How many grams of KCl are required to make .75 L of 0.29 M solution? Round to one decimal place.
i got .2907
is this correct
im not sure about the decimal places
thanks
massingrams=molmassKCl*.75*.29
Try to remember to include leading zeros as this are easily lost. So 0.75 rather than .75
MM of KCl is 74.5513 g/mol
so number of moles is
74.5513 g/mol c 0.75 litre x 0.20 mol litre^-1
=11.182 g
which rounds to 11.2 g to 1 decimal place.
You might find this site useful
http://www.cimt.plymouth.ac.uk/projects/mepres/book7/bk7i2/bk7_2i2.htm
for rounding.
To calculate the number of grams of KCl required for the solution, you need to follow these steps:
1. Start with the given information: 0.75 L of 0.29 M solution.
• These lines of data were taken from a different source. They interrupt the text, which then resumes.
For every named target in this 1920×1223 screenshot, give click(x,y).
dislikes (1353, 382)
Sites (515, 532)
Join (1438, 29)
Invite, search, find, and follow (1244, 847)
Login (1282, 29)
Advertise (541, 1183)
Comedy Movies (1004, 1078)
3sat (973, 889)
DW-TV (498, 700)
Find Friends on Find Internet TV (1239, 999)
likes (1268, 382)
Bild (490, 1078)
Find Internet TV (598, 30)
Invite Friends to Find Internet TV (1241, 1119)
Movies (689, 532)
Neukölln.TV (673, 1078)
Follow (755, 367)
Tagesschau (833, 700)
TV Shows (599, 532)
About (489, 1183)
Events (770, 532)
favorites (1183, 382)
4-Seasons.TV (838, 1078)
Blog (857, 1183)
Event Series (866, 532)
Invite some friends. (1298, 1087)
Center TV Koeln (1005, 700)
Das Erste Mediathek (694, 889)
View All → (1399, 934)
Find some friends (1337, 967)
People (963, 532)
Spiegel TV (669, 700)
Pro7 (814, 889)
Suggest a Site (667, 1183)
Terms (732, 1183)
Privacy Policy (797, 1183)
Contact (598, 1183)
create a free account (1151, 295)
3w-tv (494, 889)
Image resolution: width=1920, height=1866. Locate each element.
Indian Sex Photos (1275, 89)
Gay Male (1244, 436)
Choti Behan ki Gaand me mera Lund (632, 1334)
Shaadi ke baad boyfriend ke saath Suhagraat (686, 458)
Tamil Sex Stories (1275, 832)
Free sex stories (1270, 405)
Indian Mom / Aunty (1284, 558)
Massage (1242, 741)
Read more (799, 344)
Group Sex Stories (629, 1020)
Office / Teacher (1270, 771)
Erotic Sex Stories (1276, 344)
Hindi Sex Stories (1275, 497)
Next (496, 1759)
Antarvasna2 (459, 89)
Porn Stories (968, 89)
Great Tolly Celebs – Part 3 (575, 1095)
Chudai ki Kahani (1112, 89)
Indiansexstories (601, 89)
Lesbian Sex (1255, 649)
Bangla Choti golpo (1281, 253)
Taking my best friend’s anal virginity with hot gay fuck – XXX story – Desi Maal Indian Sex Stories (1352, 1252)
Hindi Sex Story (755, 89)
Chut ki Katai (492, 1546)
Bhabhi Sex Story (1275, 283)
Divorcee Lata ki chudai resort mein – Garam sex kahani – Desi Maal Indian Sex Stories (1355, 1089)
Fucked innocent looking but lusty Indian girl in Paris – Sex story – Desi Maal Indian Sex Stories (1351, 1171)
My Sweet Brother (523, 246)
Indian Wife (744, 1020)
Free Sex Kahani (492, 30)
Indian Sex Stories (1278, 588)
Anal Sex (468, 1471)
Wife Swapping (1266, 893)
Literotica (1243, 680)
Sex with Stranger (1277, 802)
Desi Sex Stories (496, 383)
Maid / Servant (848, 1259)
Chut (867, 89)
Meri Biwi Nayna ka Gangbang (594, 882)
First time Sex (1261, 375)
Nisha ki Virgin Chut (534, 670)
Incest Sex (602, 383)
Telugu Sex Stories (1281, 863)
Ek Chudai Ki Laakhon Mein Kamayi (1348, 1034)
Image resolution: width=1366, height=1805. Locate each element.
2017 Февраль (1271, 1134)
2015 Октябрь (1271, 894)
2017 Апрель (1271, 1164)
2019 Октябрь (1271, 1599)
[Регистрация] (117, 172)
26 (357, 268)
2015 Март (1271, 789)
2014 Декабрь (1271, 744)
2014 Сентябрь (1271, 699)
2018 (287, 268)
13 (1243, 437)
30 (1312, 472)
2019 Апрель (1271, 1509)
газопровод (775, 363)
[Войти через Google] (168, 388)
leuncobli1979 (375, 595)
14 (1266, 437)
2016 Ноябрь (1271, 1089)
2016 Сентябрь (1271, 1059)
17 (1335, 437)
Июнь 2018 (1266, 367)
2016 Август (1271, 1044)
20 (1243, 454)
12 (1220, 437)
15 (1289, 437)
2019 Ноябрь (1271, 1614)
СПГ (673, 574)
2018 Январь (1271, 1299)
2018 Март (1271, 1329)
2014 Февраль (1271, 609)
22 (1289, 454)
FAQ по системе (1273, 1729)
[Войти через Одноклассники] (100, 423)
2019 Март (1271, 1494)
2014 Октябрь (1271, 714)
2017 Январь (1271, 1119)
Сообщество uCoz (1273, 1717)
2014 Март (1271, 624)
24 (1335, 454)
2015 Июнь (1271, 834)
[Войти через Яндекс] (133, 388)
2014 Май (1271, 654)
2. Recall that Molarity (M) is defined as the number of moles of solute per liter of solution (mol/L). In this case, the molarity is 0.29 M.
3. Convert the molarity to moles per liter (mol/L). This means that there are 0.29 moles of KCl in every liter of the solution.
4. Multiply the molarity by the volume of the solution in liters to find the number of moles of KCl needed. So, 0.29 mol/L x 0.75 L = 0.2175 moles of KCl.
5. Lastly, calculate the number of grams of KCl by multiplying the number of moles by the molar mass of KCl. The molar mass of KCl is 74.55 g/mol (39.10 g/mol for K + 35.45 g/mol for Cl). So, 0.2175 mol x 74.55 g/mol = 16.1729 grams.
Rounding to one decimal place, the answer is approximately 16.2 grams of KCl needed to make 0.75 L of 0.29 M KCl solution.
So, while your value of 0.2907 is very close, it is not rounded to one decimal place. The correct answer, rounded to one decimal place, is 16.2 grams.